> **What the exercise asks**
Could you copy out every line of the data where the word "computer" occurs?

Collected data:

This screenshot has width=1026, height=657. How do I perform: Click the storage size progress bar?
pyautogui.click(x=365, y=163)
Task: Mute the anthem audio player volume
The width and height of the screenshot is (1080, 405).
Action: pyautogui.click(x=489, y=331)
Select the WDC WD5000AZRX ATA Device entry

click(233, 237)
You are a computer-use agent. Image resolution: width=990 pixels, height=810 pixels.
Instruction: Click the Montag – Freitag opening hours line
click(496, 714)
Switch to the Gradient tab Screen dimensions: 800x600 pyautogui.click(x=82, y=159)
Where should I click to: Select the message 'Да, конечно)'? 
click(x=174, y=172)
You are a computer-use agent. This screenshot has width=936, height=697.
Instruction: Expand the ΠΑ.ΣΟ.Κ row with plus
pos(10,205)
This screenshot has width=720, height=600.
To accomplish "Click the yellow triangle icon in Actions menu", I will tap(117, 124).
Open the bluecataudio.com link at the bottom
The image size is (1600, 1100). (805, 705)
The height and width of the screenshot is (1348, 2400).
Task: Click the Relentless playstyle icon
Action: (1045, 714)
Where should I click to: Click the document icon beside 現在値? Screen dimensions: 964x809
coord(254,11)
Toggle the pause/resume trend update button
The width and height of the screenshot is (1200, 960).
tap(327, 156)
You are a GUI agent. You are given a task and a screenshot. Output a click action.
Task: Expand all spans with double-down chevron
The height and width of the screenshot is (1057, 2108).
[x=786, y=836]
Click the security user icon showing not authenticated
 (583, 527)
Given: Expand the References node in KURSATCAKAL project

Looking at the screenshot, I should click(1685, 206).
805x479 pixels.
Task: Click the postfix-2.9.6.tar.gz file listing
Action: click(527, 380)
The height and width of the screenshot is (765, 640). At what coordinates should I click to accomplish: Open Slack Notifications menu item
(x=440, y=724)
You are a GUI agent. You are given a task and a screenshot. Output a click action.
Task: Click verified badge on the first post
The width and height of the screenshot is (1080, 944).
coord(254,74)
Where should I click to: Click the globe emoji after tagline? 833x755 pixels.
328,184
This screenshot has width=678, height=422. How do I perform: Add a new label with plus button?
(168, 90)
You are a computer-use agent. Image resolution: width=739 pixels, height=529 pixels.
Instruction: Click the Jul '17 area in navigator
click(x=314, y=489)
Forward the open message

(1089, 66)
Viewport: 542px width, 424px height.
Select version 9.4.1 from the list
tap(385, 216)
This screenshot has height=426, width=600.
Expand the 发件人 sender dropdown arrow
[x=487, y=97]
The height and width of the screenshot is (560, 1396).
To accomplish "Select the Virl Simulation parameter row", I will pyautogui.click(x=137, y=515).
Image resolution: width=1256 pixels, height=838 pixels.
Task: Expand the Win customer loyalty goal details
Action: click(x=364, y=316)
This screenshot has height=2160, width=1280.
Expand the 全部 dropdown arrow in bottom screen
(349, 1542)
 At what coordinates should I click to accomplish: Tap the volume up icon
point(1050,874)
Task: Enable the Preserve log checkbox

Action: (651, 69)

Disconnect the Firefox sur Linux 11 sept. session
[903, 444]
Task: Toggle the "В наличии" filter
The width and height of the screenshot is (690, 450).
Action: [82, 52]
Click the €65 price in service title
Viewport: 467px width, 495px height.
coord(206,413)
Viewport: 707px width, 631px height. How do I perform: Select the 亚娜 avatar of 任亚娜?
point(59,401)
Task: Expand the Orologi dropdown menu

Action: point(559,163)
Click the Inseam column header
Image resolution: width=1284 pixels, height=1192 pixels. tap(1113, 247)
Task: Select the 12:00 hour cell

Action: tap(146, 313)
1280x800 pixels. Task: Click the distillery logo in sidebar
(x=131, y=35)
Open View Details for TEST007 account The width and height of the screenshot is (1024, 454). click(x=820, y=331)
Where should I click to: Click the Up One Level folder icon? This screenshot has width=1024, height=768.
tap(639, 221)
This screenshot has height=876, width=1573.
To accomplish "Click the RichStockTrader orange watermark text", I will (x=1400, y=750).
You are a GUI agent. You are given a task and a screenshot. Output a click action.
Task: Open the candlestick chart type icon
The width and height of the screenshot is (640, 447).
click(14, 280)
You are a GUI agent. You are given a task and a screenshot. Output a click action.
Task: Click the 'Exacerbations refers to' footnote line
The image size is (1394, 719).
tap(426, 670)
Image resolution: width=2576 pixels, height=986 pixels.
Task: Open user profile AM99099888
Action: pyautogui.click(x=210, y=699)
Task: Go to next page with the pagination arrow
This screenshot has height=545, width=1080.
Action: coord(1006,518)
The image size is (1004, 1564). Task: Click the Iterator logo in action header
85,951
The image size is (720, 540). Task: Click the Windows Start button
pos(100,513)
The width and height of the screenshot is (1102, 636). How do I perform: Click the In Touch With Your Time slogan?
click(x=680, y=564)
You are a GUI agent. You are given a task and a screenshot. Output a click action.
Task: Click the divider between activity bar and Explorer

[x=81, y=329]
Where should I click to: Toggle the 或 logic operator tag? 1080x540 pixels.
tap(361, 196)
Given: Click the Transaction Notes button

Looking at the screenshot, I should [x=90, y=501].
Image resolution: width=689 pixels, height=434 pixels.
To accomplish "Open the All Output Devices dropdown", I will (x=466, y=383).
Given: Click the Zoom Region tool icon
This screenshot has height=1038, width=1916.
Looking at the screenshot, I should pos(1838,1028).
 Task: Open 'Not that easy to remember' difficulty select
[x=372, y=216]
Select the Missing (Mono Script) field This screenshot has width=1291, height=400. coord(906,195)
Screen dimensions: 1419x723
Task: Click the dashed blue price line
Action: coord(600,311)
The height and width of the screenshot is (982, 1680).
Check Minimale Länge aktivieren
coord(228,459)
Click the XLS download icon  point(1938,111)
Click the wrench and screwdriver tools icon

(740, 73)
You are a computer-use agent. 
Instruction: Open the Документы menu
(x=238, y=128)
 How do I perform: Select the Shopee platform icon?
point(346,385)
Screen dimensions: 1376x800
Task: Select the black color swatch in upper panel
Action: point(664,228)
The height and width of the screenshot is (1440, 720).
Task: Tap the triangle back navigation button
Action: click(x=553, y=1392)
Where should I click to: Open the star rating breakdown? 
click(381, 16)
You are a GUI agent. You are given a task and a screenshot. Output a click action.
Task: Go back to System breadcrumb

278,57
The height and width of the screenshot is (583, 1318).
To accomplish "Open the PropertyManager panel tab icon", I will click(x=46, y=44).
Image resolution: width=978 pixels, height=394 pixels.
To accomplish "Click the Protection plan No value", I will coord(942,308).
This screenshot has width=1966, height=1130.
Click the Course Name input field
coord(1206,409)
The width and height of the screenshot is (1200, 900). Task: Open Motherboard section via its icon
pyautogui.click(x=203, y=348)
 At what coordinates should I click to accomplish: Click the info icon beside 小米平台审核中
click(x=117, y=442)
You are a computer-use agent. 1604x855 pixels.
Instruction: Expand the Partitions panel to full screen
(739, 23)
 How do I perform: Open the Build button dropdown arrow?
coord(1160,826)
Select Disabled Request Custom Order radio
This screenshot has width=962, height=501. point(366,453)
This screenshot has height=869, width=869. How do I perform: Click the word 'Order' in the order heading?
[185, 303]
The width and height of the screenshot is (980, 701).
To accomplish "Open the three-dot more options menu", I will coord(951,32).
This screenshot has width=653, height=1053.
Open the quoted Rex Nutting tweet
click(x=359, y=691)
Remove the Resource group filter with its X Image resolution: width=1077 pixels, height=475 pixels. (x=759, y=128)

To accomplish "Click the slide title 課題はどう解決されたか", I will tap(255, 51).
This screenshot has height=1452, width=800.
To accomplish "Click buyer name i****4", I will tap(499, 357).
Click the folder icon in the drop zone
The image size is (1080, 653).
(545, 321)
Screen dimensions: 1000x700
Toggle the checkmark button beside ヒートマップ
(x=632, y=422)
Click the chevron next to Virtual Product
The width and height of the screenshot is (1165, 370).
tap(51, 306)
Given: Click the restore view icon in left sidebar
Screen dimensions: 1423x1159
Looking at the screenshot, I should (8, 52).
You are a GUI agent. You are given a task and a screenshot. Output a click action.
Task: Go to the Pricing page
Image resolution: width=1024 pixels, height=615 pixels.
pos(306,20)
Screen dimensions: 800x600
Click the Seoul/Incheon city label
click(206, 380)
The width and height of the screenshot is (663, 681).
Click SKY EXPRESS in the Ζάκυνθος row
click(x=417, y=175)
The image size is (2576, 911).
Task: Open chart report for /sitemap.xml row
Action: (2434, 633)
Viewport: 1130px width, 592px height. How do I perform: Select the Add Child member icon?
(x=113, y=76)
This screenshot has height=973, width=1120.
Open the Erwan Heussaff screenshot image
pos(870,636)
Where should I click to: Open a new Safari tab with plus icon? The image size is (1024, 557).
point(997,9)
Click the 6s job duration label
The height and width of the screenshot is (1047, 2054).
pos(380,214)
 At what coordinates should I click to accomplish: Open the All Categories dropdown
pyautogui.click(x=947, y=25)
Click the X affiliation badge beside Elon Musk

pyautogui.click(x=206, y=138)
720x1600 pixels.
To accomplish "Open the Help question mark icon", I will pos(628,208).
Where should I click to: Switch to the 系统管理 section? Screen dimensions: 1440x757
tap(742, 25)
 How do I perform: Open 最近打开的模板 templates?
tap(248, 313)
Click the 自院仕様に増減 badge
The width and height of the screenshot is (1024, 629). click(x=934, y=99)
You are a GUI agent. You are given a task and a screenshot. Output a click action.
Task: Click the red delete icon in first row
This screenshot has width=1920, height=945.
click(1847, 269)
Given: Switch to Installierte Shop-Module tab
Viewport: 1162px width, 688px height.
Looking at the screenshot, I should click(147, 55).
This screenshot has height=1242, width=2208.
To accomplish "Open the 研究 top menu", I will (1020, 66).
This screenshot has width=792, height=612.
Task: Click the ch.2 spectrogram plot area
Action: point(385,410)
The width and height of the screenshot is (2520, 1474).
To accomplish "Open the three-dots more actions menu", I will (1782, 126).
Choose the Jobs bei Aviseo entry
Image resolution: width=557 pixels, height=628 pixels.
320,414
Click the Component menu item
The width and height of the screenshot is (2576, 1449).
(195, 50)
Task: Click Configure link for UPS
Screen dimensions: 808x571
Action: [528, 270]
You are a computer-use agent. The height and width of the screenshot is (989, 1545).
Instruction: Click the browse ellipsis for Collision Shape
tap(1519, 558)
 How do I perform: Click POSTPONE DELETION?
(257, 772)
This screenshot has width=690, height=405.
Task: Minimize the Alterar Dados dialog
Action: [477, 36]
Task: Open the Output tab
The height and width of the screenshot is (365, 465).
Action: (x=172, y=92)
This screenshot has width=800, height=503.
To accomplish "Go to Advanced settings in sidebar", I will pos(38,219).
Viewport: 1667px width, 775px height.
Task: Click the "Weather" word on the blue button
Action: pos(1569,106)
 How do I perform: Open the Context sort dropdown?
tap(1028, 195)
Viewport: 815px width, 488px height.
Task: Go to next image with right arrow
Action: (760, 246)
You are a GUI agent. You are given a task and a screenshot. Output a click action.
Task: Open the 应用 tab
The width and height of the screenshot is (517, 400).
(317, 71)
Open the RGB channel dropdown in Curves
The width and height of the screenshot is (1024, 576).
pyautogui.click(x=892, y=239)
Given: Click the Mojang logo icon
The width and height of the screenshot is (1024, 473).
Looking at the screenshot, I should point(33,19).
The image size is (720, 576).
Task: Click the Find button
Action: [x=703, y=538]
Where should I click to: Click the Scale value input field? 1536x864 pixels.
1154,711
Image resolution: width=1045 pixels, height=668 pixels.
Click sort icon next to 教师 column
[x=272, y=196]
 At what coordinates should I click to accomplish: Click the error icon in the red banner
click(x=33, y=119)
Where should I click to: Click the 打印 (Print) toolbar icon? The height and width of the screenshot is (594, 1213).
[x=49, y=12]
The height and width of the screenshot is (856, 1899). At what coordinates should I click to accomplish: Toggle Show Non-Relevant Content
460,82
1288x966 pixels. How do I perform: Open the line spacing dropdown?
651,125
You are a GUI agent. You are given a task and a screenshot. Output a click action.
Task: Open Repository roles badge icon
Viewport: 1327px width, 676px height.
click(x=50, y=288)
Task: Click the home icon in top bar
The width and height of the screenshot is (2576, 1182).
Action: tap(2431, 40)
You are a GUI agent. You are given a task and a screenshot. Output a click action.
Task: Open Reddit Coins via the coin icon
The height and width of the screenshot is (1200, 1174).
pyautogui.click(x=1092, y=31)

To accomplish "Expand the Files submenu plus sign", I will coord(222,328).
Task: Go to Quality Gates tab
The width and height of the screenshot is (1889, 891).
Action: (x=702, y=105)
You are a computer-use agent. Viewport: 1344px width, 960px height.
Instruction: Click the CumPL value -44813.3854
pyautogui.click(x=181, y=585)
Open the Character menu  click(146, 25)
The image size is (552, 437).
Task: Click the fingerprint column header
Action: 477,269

> **Reply**
You are a computer-use agent. Image resolution: width=990 pixels, height=810 pixels.
You are a computer-use agent. This screenshot has width=936, height=697.
You are a computer-use agent. Image resolution: width=739 pixels, height=529 pixels.
You are a computer-use agent. 
You are a computer-use agent. 1604x855 pixels.
You are a computer-use agent. The height and width of the screenshot is (989, 1545).
You are a computer-use agent. Viewport: 1344px width, 960px height.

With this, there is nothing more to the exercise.